If you know French, Spanish, or Romanian, you might utilize that knowledge, perhaps in combination with the verbose suggestion above. Answer your favorite color as ‘rouge’, ‘rojo’, or ‘roșu’. If you don’t know a foreign language, try Pig Latin, e.g, ‘edray’ or ‘ellowyay’.

But I never could abide by the rules. There’s an easier way than such hard-to-remember replies.

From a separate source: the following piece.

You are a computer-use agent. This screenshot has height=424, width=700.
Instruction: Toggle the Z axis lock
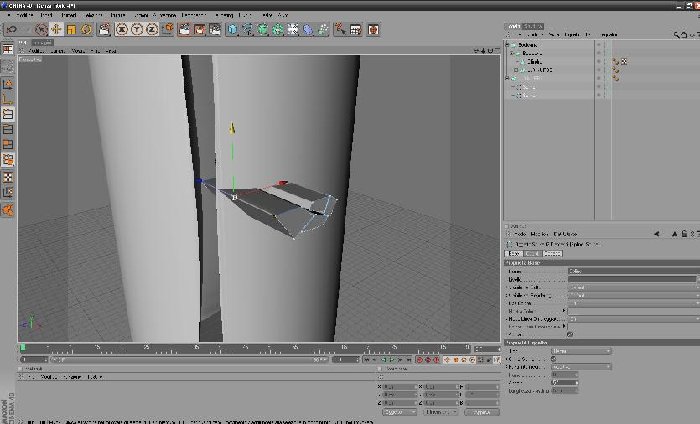click(152, 29)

You can boost security if you make your answers– every answer– a non sequitur, a nonsense phrase. Remembering will be easier if you use the same response, such as “None of your damn business.” For example:
© BBB
Favorite author?
None of your damn business.
Favorite color?
None of your damn business.
Favorite team?
None of your damn business.
Web sites like Apple’s recognize and object when an answer is repeated while populating a questionnaire. One solution is to exactly echo the question with leading or trailing words. For example, “Favorite author?” can be answered with, “My favorite author is none of your damn business,” or more simply, “Stuff my favorite author,” and “Stuff my favorite team,” etc.

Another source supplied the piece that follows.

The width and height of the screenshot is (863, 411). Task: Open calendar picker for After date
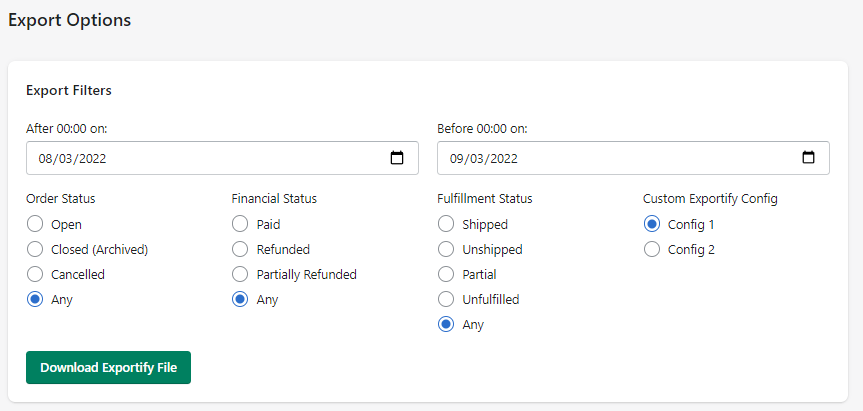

Most importantly, choose a method that fits your style, then keep that information to yourself. Not playing by their dictates helps keep your data safer.

Don’t play the game.

Make up your own rules.

Password Security Question

Q. What’s your favorite security question?

A. ______________________________

5 comments:

Eve Fisher said...

My favorite security question is "mother's maiden name". Easy, easy, easy to crack in this day and age.
My favorite password (which I never use) is 12345678 or "password". Really? You're that secure with other people seeing your crap?
I do use foreign languages a lot in my passwords. Which one? None of your business. ;)
Thanks for the posts Leigh!

Elizabeth said...

My credit union first asks for my login ID, then on the next page it shows me a picture & a short phrase I selected a long time ago, then a message that if I don't recognize the picture or phrase, then I might not be on the genuine credit union website. After that is the actual sign-in page which asks for a password. So my question is, what good are the picture & the phrase?

Robert Lopresti said...

http://wondermark.com/942/

Robert Lopresti said...

http://wondermark.com/866/

Leigh Lundin said...

(laughing) Good riposte, Eve!

Elizabeth, I also use a credit union and I get the same artifacts. My guess is the developers originally intended for the customer to post a personal photo of kids or something meaningful, but instead opted for a collection of pictures, at least in my bank’s case. The great thing is if your CU truly uses the same program, you have an expanded character set and a choice of passwords not available with the big banks, such as the example I gave yesterday. Yours might look something like:
€£iZ@ßeth+LotsMoreCharacters
Be sure the symbols you use are readily accessible on both your computer and mobile devie. All of the characters I’ve shown here can be typed on a Mac keyboard. I’m not sure about Windows, but I know Microsoft made improvements at the OS level so the user doesn’t have to resort to using MS Word to pick out letters. These characters can be accessed by Android and iPhones.

Rob, too funny. I hadn’t see that comic series before.